START RECORDS SHOWN

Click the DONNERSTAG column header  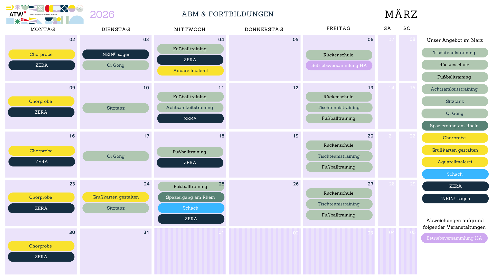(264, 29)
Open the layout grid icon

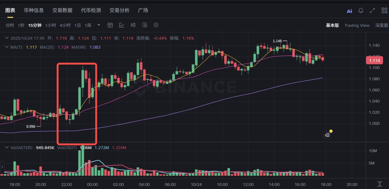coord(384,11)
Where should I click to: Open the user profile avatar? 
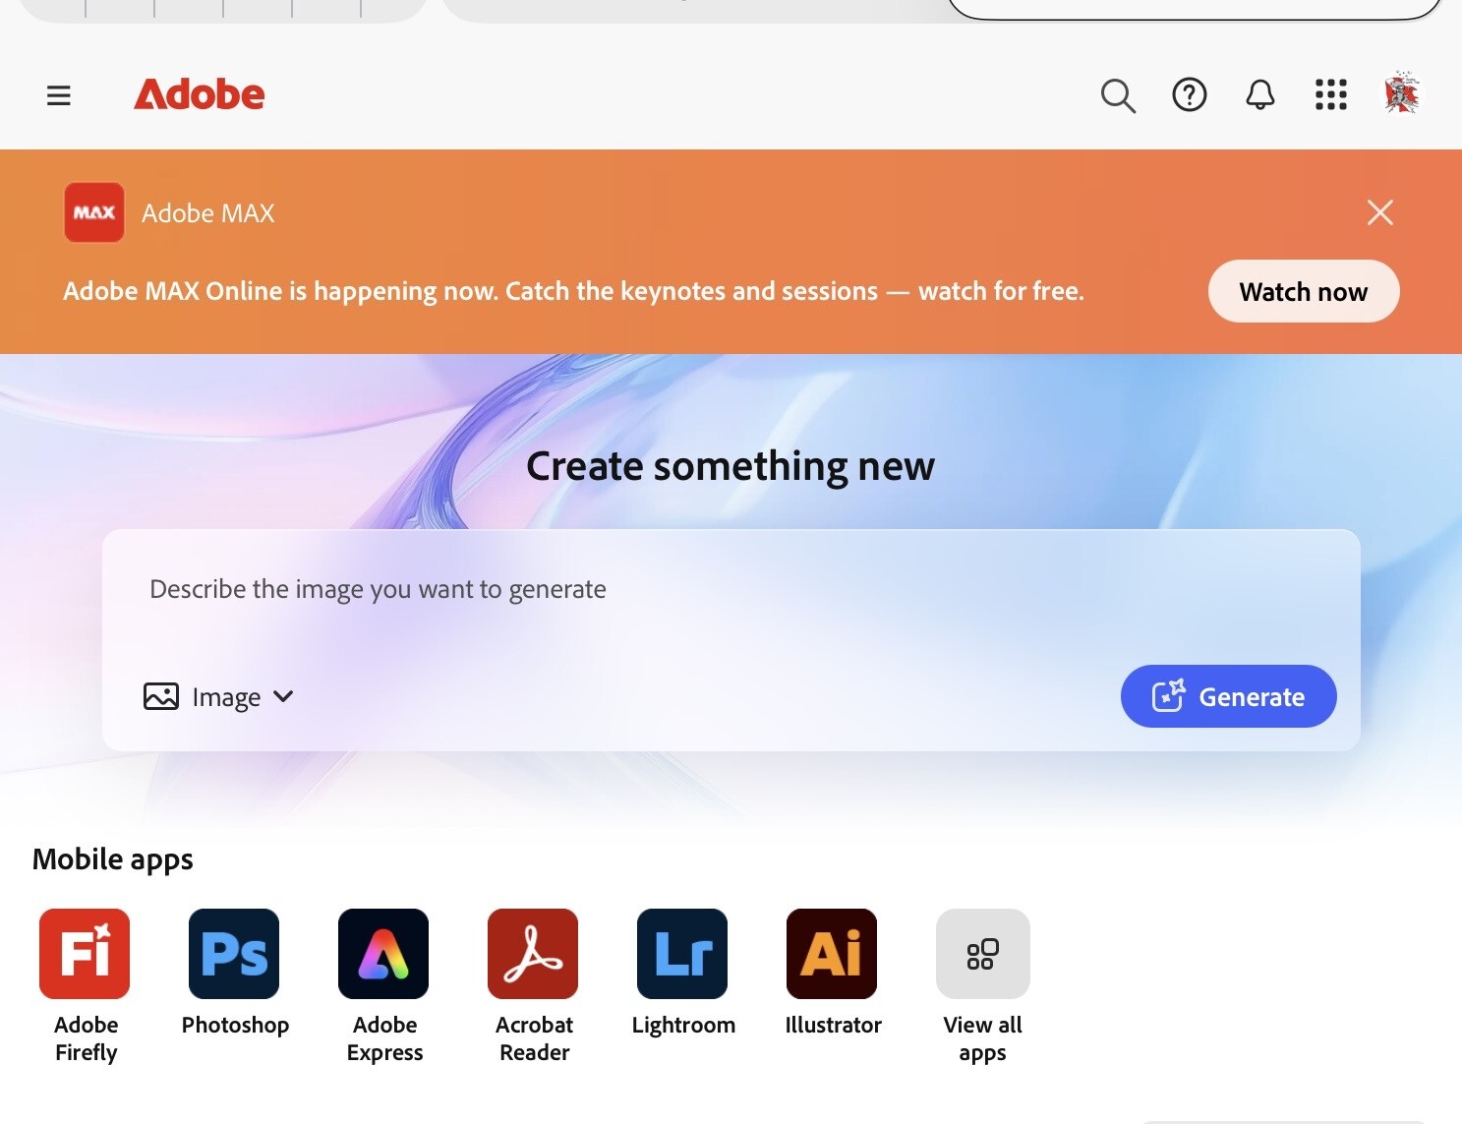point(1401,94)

END RECORDS SHOWN
START RECORDS SHOWN

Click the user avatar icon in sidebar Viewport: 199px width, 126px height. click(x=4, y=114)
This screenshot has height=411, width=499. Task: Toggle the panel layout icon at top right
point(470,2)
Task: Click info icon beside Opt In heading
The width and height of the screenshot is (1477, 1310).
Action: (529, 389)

END RECORDS SHOWN
START RECORDS SHOWN

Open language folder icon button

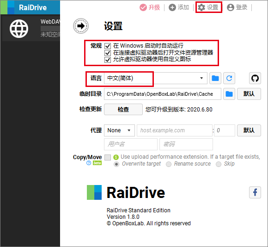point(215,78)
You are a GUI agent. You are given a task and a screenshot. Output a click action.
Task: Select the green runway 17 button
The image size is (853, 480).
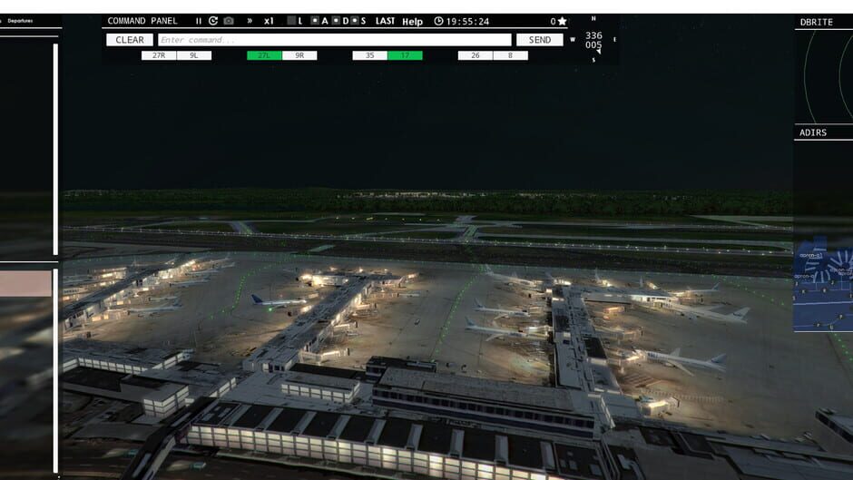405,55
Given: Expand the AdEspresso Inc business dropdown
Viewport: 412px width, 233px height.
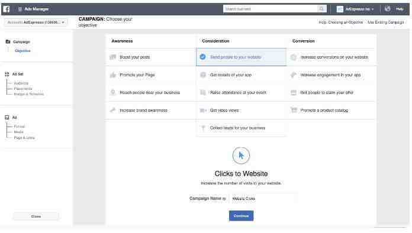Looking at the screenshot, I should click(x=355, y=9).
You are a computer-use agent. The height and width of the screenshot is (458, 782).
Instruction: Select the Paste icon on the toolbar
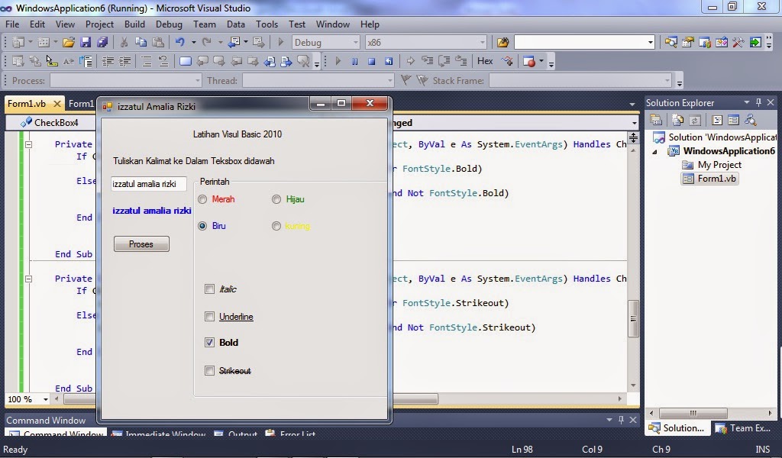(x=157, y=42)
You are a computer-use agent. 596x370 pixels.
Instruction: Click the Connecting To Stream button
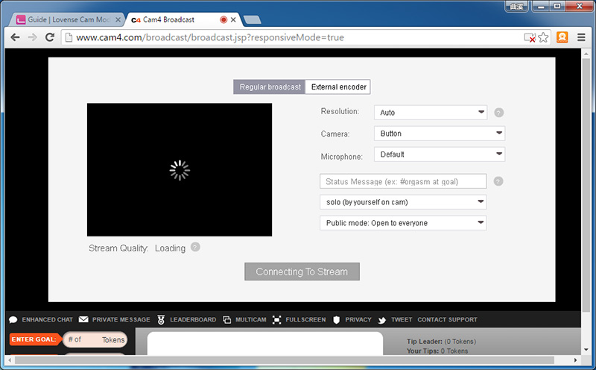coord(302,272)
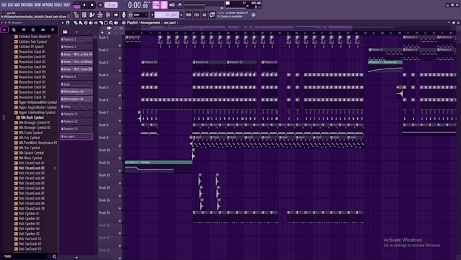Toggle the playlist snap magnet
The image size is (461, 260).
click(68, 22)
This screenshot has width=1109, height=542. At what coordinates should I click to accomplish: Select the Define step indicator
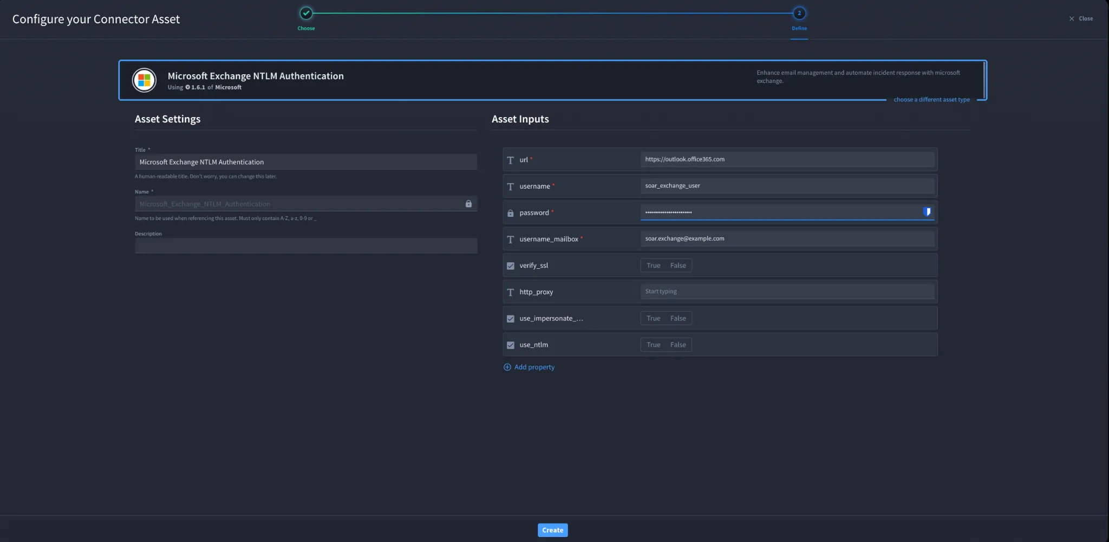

END RECORDS SHOWN

**REQUIRED ACTION**. Starting at the line containing "Viewport: 412px width, 233px height." and stopping at the line containing "This screenshot has width=1109, height=542.", output each line exactly as it appears above. Leave out the pictures.

**EXPECTED ANSWER**.
Viewport: 412px width, 233px height.
Looking at the screenshot, I should click(x=355, y=9).
You are a computer-use agent. The height and width of the screenshot is (458, 782).
Instruction: Select the Paste icon on the toolbar
(x=157, y=42)
You are a computer-use agent. 596x370 pixels.
Instruction: Click the Connecting To Stream button
coord(302,272)
Toggle the playlist snap magnet
The image size is (461, 260).
click(68, 22)
This screenshot has width=1109, height=542. At what coordinates should I click to accomplish: Select the Define step indicator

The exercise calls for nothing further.